The spiritual well-being of an individual was also a primary focus of our study because we believe it to be an essential component of QoL[25]. A stoma could make it difficult for Muslims to maintain the cleanliness required to fulfill their religious obligations, requiring them to frequently go to the bathroom with many inconveniences. Patients are further discouraged from praying, fasting, and performing Hajj due to concerns about leaks and odors [26].
Since all the participants in our study were devout Muslims, our survey questions covered all the rituals typically observed by Muslims. Of the responders, 90% reported difficulties performing one or more religious activities, mainly keeping wudhu or attending mosque. These findings indicate that modern stoma appliances are not entirely foul-proof and need additional innovation.

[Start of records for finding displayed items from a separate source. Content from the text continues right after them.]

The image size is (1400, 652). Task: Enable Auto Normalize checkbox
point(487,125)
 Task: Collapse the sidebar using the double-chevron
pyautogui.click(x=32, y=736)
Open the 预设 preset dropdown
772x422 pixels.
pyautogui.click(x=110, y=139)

Furthermore, the instrument to measure patients’ performance in religious activities might require more precision.
Our regression analysis also confirmed religious factors to be the significant determinants of QoL. We thus concur with the other authors who recommend appropriate religious counseling for these patients [7,27,28].
Stoma patients often struggle with social dysfunction as well as sexual issues, both of which lower their QoL. Disinterest, avoiding social activities, restricted travel, strained personal relationships, loneliness, and a tendency toward isolation are the root causes of the former. These factors make adaptation and stoma management even more challenging. The fact that 44% of our patients exhibited social disturbances and our inference that sexual dysfunction negatively impacted QoL is commensurate with the evidence [22,23].This negative effect can be lessened by giving patients access to pertinent information and training and providing efficient community health services [7]
The majority of our patients (91 percent) were able to self-manage their stomas and live independently - thanks to the quality of care they received and the support of their family and friends. Their financial difficulties were also minimal due to the country's effective national health program.